The racist hatred that white/European settlers in the early days of colonial settlement of North America would probably surprise even the most strident Klan member today. Governmental policy as practiced first by the British Parliament and then by the United States throughout much of early American History pretty much subscribed to the “good Indian is a dead Indian” philosophy even that that wasn’t overtly stated.
Not that it needed to be. In our national conversations about race, we carefully work our way around how native tribes were treated throughout the history of North America because we don’t want to address the facts of that hatred. Broken treaties. Unprovoked attacks and wars. Theft. Let’s not even get into the rampant abuses of the current reservation system. Terrible and disturbingly racist governmental policies. For only one example, look up what Andrew Jackson did to ignore a Supreme Court decision by using the US Army to remove the Cherokees from land in Georgia. It’s genocide, folks, and we have pretended it wasn’t for so long by casing it in language shaded with religious imagery by calling it such things Manifest Destiny and other such rot.

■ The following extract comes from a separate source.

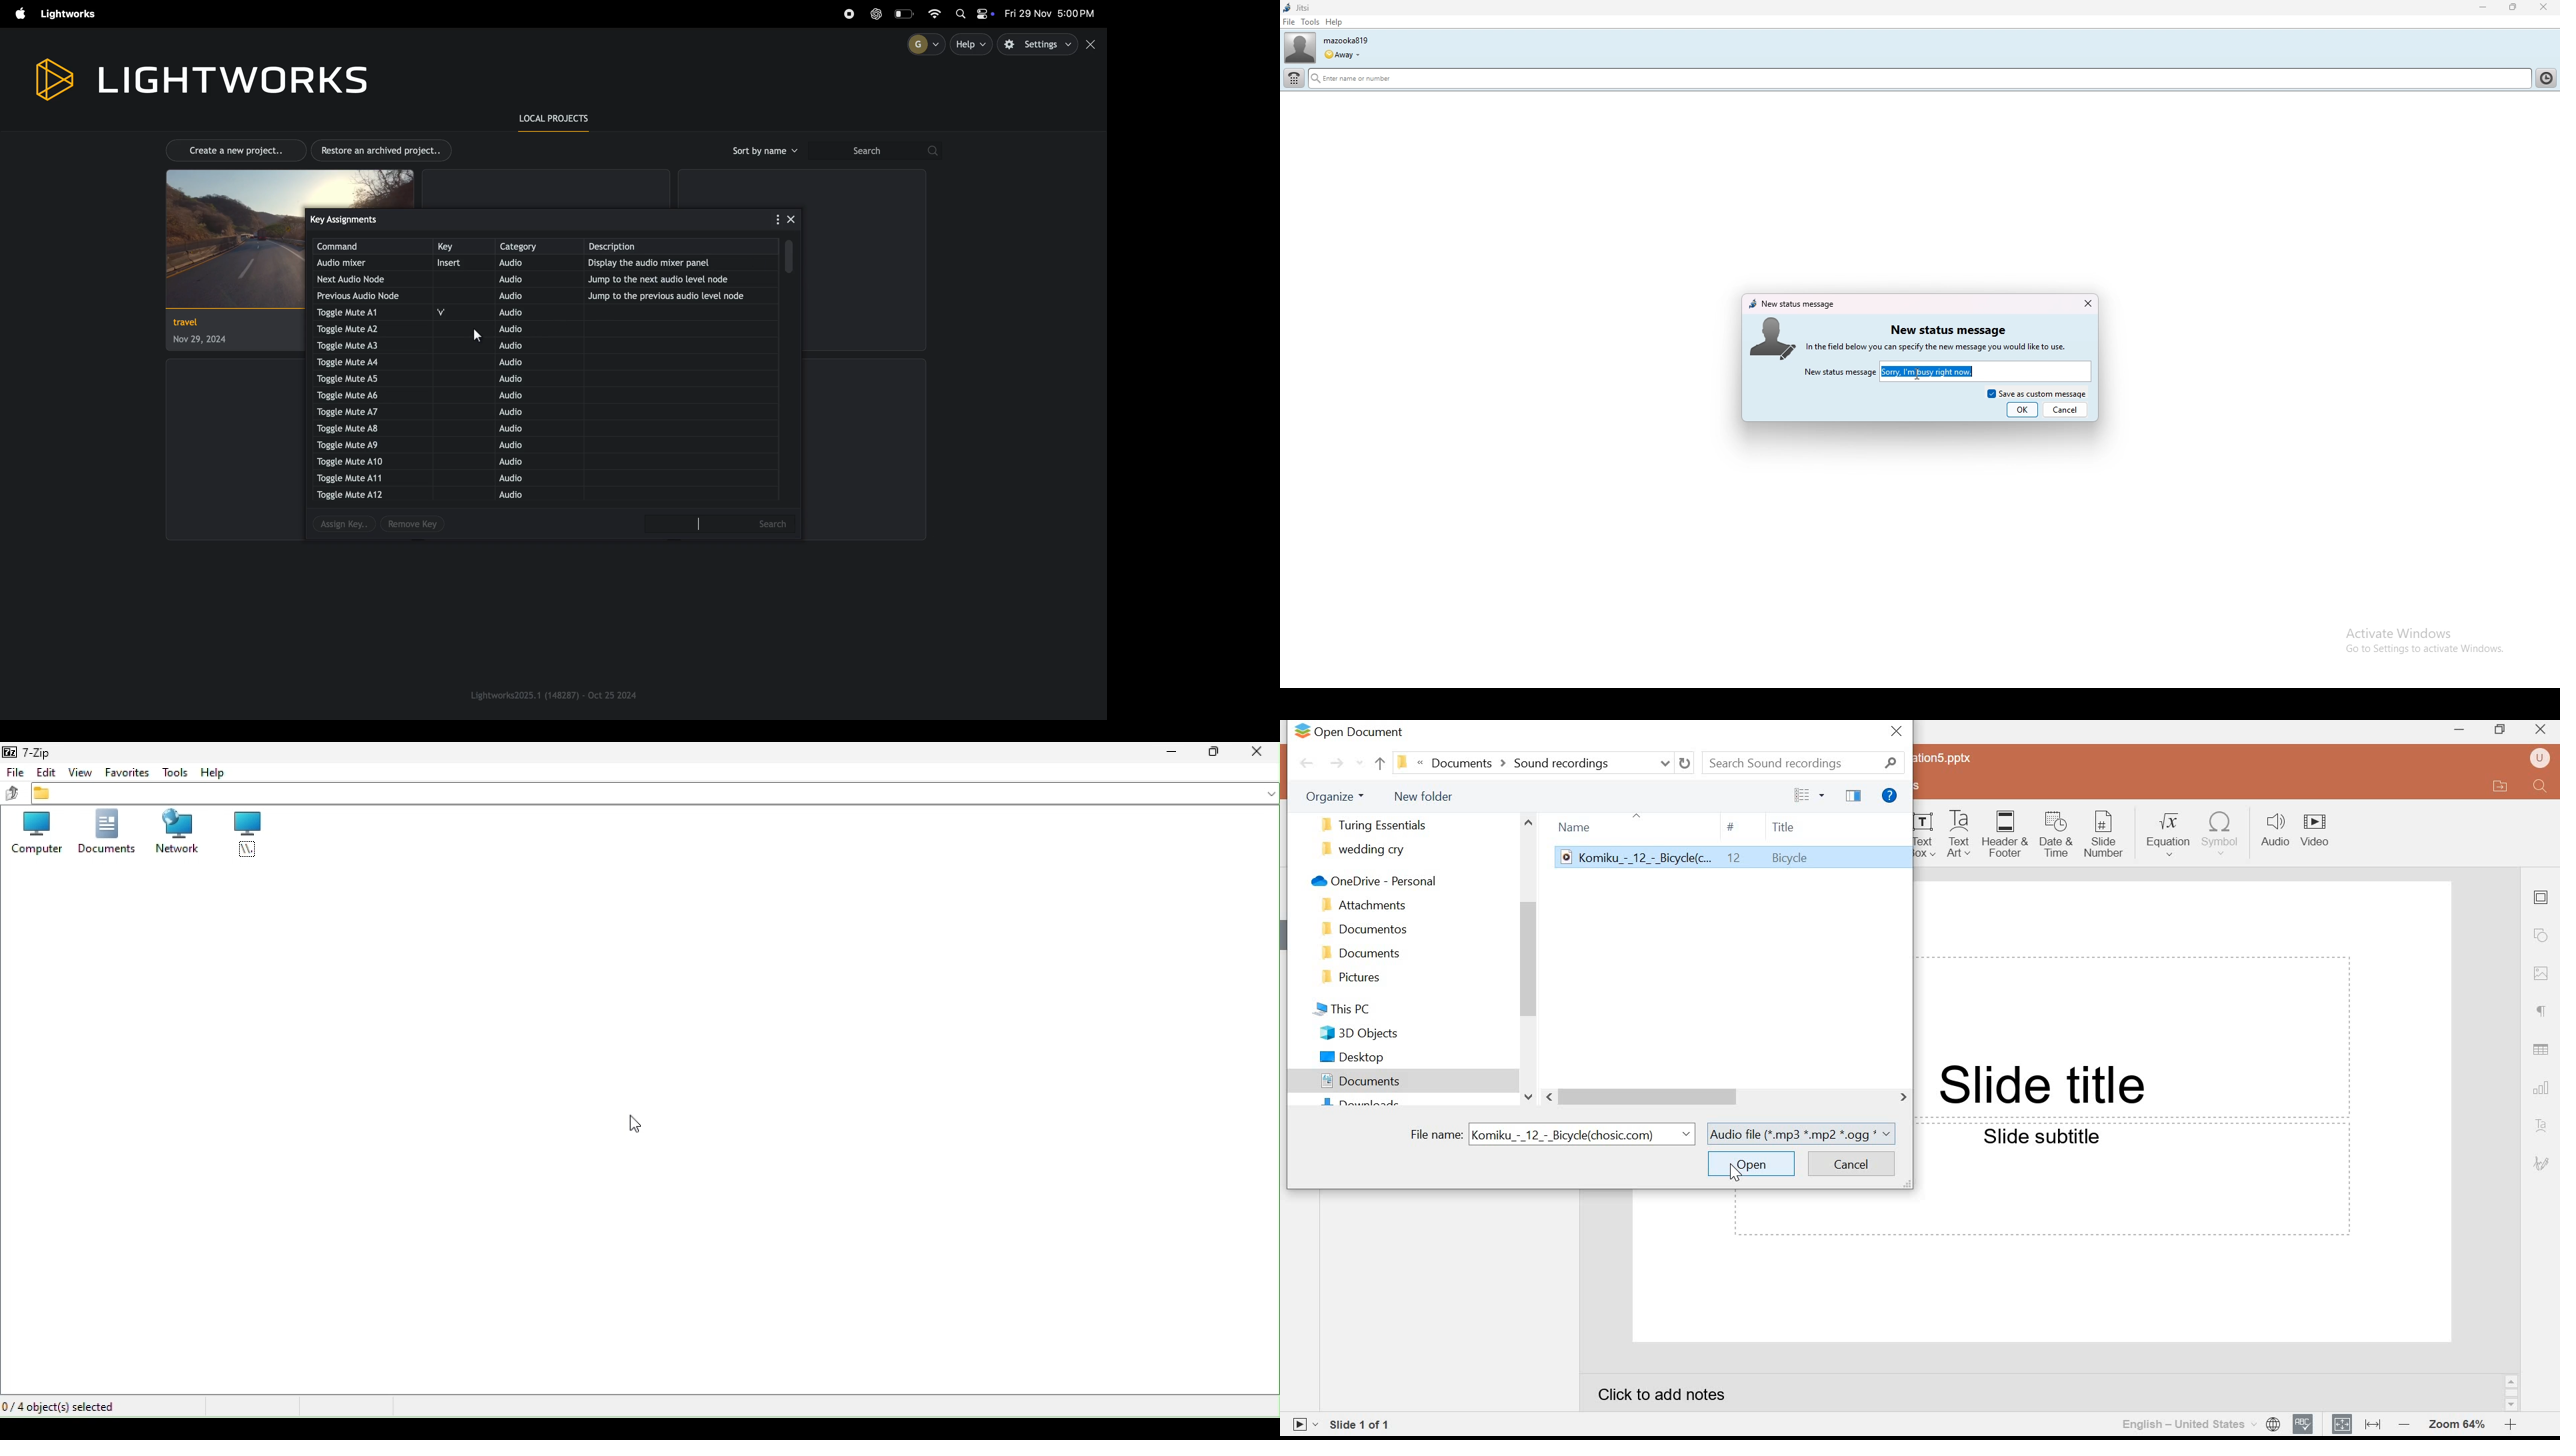 The height and width of the screenshot is (1456, 2576). What do you see at coordinates (359, 413) in the screenshot?
I see `toggle muteA7` at bounding box center [359, 413].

Well, some might argue, at least we didn’t use germ warfare against the native population. Or did we? The traditional story is that the British first came up with the idea in the 1760s to provide blankets to native tribes–blankets that had been laced with the smallpox virus. It’s not that this method of “taking care” of the “Indian problem” was more humane; no, it was more a case of the British feeling that such a method of killing was much more palatable to the soldiers who would ordinarily have to “endure” the difficult task of shooting.
Yikes.
And then the stories about the American Army giving similar smallpox-laden blankets to natives during one of the several Trail of Tears journeys during the first part of the 19th Century. There is anecdotal evidence of similar practices happening after the Civil War in the west when tribes were being moved onto reservations. What contributed to these stories was the fact that most native tribes often had a high rate of small pox infections. And blankets were given to native tribes. But, other than some possible talk in government circles about such practices in theory, there is no hard evidence that smallpox blankets were given to tribes–ever–by either colonial or state/federal governments or their agencies.

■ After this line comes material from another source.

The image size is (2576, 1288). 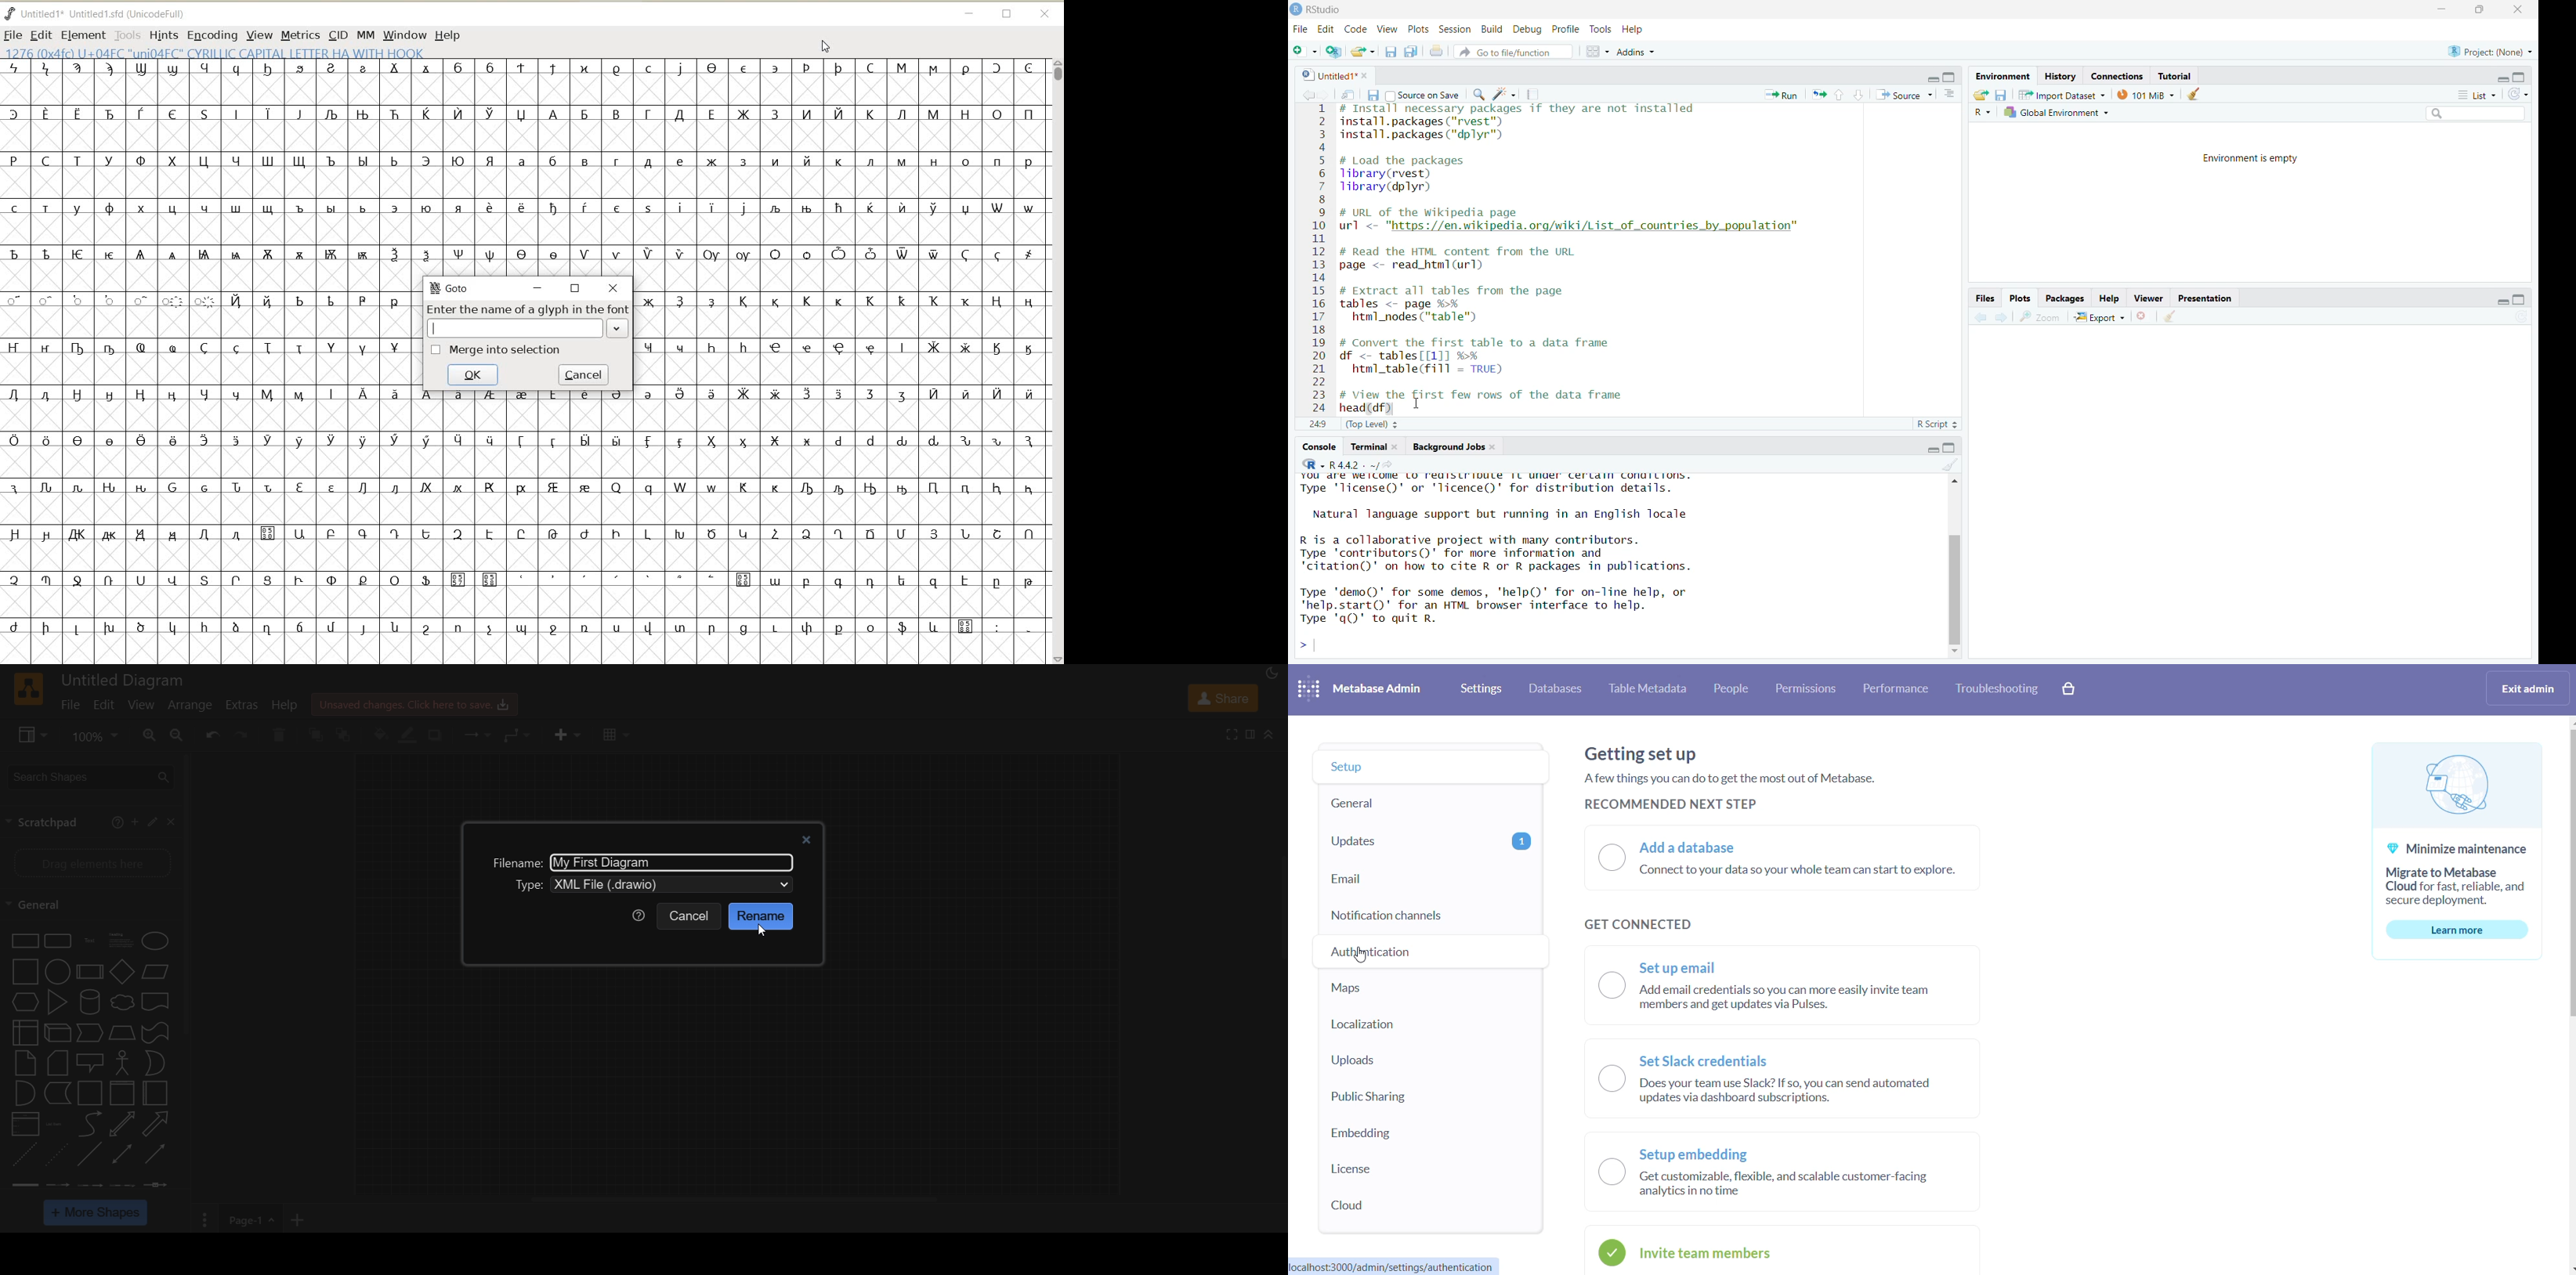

Again, some people will point to this myth as being only a myth and say that while natives were indeed killed, at least white people never conducted a systematic campaign of genocide against native tribes. But that’s like arguing that, while Hitler killed his millions, at least he never used a pea shooter to do it.
I’ll let the memory of the approximately 20,000,000 natives killed over the centuries since European colonization answer that argument.